Following a joint inspection with Her Majesty’s Inspectorate of Prisons (HMIP) in January 2019, we found that the quality of healthcare provided by Sussex Partnership NHS Foundation Trust at this location required improvement. We issued Requirement Notices in relation to Regulation 9: Person-centred care, Regulation 17: Good governance, and Regulation 18: Staffing, of the Health and Social Care Act 2008 (Regulated Activities) Regulations 2014.

The purpose of this focused inspection was to determine if the healthcare services provided by Sussex Partnership NHS Foundation Trust were now meeting the legal requirements of the above regulations, under Section 60 of the Health and Social Care Act 2008.

We do not currently rate services provided in prisons.

At this inspection we found that:

  • The provider had made some improvements to the systems for managing patients with long-term health conditions.

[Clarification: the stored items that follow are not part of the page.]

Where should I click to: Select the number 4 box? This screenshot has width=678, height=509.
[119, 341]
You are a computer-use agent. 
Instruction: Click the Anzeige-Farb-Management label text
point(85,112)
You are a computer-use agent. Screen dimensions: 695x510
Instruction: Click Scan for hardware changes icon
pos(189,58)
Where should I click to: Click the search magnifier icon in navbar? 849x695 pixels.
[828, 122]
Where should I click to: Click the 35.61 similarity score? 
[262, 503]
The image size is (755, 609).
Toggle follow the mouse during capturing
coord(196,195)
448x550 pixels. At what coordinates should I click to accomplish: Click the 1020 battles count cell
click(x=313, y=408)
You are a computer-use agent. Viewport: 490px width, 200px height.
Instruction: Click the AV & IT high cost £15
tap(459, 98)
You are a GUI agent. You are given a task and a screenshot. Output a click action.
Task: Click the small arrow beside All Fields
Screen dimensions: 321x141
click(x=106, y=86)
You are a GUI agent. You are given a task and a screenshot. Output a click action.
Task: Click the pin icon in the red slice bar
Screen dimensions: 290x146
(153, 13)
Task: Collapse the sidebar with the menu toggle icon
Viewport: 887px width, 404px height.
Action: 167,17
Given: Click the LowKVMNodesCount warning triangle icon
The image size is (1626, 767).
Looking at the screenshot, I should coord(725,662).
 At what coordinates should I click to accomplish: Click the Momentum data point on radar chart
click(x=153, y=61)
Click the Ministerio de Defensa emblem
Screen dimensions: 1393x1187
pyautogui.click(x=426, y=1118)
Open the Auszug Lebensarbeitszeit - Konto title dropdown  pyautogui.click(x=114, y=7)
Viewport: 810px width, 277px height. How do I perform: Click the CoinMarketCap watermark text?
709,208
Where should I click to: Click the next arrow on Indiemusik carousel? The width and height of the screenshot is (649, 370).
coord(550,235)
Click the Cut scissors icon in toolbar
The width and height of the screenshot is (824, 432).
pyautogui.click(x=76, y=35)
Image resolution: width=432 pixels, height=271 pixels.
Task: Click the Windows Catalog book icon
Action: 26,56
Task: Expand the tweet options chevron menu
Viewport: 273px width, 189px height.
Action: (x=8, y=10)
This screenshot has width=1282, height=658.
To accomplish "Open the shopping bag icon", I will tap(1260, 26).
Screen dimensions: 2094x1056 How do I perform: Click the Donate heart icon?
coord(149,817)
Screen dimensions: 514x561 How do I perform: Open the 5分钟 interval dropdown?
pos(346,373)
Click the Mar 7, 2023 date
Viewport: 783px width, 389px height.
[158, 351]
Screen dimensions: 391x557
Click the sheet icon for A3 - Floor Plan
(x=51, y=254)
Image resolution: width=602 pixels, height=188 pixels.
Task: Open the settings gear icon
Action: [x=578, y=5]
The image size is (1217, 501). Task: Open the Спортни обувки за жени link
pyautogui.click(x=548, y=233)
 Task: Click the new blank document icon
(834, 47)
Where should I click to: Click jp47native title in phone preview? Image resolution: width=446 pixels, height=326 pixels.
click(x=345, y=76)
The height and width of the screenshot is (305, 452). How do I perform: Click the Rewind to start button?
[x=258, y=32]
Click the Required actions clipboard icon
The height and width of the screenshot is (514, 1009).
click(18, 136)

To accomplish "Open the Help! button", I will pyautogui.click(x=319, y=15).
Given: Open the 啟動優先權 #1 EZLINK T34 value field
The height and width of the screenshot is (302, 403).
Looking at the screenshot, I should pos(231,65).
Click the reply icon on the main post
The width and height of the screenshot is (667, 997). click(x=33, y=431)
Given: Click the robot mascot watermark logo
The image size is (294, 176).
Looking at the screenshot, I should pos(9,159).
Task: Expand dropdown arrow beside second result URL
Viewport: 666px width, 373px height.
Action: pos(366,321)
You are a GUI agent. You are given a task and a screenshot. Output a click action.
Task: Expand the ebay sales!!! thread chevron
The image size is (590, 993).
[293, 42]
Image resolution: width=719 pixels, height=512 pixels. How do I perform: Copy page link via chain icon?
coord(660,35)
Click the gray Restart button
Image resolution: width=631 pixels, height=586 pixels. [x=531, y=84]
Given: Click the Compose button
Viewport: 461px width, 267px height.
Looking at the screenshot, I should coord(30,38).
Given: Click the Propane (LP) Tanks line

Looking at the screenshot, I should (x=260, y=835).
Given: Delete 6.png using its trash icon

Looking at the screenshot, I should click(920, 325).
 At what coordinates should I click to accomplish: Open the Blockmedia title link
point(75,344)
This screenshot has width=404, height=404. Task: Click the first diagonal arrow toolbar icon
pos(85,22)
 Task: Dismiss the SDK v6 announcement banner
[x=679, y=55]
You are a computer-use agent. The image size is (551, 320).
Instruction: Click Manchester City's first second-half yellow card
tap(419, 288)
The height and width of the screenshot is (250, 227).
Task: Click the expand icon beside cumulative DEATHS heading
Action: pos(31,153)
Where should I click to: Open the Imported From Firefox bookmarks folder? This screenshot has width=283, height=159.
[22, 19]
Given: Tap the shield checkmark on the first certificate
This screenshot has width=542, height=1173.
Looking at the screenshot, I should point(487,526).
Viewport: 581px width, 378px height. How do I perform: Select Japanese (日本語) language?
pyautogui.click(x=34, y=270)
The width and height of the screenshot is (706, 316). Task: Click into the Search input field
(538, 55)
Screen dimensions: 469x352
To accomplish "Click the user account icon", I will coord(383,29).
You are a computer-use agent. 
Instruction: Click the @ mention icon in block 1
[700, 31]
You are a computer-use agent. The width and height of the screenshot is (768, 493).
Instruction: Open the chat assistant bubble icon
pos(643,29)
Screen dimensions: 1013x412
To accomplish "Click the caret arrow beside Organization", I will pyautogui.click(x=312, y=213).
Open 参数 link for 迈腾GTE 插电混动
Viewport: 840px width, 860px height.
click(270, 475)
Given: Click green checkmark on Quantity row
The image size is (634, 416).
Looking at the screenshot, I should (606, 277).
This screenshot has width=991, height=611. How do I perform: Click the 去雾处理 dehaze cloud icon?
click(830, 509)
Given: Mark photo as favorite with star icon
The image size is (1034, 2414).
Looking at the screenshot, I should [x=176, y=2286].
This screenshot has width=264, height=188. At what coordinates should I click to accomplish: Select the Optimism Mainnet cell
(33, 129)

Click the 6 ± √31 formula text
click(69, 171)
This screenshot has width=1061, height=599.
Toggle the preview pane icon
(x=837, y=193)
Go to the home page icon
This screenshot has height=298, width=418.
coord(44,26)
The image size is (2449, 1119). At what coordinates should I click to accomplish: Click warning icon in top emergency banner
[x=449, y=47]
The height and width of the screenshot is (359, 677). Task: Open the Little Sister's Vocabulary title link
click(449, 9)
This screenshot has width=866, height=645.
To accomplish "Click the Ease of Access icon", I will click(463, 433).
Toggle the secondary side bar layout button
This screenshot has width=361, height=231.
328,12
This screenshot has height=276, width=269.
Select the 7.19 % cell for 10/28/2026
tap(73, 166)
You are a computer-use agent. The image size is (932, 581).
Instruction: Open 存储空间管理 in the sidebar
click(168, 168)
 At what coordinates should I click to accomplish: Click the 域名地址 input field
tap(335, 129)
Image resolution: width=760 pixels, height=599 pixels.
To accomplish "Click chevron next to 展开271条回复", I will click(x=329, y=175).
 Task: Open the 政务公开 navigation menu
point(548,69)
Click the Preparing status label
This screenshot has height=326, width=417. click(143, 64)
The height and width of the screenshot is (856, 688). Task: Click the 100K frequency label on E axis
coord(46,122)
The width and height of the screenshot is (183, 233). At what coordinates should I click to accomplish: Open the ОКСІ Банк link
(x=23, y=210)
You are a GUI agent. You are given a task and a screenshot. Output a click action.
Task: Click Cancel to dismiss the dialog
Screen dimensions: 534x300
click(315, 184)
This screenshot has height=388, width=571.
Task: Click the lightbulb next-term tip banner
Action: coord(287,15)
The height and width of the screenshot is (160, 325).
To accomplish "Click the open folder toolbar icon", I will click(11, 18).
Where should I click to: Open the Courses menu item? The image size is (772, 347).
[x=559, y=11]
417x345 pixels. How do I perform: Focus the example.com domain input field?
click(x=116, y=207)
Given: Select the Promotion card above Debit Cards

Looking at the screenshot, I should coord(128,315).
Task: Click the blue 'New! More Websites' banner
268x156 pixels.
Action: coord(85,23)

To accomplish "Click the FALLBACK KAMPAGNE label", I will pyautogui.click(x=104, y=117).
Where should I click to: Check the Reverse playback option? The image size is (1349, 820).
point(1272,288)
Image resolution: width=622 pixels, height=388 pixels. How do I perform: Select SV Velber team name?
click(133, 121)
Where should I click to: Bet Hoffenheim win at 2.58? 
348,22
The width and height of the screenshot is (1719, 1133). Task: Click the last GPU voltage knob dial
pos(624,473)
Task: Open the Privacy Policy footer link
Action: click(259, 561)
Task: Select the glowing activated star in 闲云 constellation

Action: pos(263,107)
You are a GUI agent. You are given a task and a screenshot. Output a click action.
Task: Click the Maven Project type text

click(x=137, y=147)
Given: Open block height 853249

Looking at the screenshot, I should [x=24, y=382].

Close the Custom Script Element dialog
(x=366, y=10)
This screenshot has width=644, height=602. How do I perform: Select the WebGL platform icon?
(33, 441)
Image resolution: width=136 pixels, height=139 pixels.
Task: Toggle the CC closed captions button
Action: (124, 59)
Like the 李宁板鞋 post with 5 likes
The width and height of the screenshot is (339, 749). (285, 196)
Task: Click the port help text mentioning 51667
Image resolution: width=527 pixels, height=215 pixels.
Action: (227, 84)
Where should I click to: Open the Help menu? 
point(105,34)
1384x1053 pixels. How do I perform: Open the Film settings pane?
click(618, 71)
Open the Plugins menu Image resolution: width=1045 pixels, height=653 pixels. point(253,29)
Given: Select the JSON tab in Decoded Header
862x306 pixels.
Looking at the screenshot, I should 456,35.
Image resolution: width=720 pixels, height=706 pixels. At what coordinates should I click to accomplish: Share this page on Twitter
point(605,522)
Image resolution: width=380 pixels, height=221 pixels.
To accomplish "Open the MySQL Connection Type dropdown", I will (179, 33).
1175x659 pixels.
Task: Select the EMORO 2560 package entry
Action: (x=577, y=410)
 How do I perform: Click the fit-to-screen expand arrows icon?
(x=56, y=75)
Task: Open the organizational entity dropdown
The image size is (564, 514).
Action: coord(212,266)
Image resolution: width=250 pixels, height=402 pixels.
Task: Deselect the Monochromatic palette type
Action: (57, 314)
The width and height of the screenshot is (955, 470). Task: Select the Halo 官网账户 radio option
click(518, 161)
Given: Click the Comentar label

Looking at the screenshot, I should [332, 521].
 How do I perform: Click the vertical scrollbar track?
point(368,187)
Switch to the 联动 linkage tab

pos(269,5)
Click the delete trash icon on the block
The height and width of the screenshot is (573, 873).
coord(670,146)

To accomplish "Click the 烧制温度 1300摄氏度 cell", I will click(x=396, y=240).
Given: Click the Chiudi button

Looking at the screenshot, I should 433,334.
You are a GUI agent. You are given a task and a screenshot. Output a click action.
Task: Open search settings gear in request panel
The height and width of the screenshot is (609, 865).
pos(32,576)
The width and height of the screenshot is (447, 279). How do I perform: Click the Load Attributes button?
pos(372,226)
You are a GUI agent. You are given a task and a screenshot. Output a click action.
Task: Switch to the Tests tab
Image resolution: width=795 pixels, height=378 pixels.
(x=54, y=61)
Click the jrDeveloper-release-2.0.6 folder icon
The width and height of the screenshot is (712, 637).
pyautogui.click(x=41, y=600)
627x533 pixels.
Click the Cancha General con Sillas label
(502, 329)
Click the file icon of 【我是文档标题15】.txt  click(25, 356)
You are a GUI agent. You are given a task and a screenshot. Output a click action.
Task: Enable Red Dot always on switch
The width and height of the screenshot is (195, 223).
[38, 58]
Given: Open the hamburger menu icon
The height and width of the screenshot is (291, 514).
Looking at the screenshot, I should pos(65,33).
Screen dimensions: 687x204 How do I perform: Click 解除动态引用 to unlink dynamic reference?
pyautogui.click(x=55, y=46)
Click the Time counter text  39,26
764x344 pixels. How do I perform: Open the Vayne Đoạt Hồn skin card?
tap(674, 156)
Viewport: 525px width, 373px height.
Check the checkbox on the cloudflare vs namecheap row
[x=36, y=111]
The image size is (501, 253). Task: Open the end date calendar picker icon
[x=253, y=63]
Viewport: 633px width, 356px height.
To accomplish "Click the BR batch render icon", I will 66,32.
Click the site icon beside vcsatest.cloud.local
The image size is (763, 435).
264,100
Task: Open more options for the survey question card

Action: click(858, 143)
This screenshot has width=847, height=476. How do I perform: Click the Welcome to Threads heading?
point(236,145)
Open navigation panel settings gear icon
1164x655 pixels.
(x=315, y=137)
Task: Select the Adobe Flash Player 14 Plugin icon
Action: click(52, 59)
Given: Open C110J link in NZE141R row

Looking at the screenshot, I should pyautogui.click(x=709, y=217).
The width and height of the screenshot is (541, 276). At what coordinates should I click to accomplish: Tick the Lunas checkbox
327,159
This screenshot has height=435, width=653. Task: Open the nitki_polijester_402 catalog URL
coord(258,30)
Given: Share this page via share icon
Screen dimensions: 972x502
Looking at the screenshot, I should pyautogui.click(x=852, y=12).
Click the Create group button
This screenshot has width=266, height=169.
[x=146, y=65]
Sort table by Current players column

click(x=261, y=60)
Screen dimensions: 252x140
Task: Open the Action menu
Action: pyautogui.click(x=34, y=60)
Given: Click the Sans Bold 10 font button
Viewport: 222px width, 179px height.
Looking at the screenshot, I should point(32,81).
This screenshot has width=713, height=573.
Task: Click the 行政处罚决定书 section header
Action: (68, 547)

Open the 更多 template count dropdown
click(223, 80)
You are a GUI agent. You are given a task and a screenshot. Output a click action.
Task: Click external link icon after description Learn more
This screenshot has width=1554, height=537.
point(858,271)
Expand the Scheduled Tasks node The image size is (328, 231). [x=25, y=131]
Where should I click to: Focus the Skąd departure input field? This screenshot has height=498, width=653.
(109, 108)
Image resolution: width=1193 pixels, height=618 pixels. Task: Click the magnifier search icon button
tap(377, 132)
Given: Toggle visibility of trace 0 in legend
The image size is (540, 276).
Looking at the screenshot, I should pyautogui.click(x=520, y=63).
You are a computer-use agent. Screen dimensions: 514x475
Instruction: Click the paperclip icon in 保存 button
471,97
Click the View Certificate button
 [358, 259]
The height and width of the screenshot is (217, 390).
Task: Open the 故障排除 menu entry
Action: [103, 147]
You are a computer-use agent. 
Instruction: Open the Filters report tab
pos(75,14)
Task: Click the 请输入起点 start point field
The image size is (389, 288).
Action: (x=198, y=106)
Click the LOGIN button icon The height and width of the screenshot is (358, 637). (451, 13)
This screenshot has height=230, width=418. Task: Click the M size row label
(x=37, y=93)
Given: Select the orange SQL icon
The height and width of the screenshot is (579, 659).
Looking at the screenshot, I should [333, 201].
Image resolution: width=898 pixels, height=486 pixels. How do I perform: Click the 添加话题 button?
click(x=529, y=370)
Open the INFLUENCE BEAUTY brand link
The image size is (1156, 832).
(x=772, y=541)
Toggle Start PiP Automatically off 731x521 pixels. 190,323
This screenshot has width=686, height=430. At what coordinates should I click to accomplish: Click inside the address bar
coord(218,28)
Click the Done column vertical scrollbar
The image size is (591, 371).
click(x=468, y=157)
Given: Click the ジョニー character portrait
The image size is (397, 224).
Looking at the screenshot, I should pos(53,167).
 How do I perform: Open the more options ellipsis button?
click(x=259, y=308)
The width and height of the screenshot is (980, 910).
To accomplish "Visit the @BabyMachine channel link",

However, a significant backlog of patients still required improved support.
  • Not all patients with an identified long-term health condition were prioritised for review when their clinical history indicated on-going need.
  • Completion rates for secondary, comprehensive health assessments for newly-arrived prisoners were poor, increasing the risk that immediate health needs may not be identified or adequately addressed.
  • Long-term health conditions clinics were scheduled regularly but not always effective owing to staffing, patient non-attendance and unfilled appointments.
  • Patients waited too long between an initial triage and a comprehensive assessment of their needs.
  • Many patients now had care plans in place, although some were generic and not sufficiently personalised to inform the patient’s on-going care.
  • Patients with long-term health conditions who attended the specialist nurse’s clinic for assessment received structured and personalised support.
  • The accuracy and oversight of patient registers had improved since our last inspection, although further work was needed to resolve some discrepancies.
  • Staff did not consistently rebook patients who had not attended their planned appointments, which delayed care and treatment and impacted on performance reporting.
  • The timeliness of mental health assessments and subsequent access to specialist interventions had improved significantly.
  • There was an effective system in place to promptly process health applications.
  • Patients routinely had in-possession medication risk assessments completed and recorded in their clinical record.
  • The provider had improved their analysis of non-attendance at health appointments.
  • The provision of formal staff supervision had improved, particularly for primary care staff.

The areas where the provider must make improvements are:

  • Prioritise patients with an identified long-term health condition for review when their clinical history indicates on-going need.
  • Improve the completion rate of prompt comprehensive health assessments to ensure that patients’ immediate health needs are identified and adequately addressed.
  • Accurately record patient non-attendance at health appointments and consistently rebook patients to ensure that care is delivered in a timely way.

The areas where the provider should make improvements are:

  • Continue to review patient registers to ensure they accurately reflect the current patient population.
  • Plan dedicated long-term health conditions clinics effectively.
  • Personalise care plans for all patients with long-term health conditions to inform their on-going care.
  • Improve oversight of staff recording of patient attendance at appointments.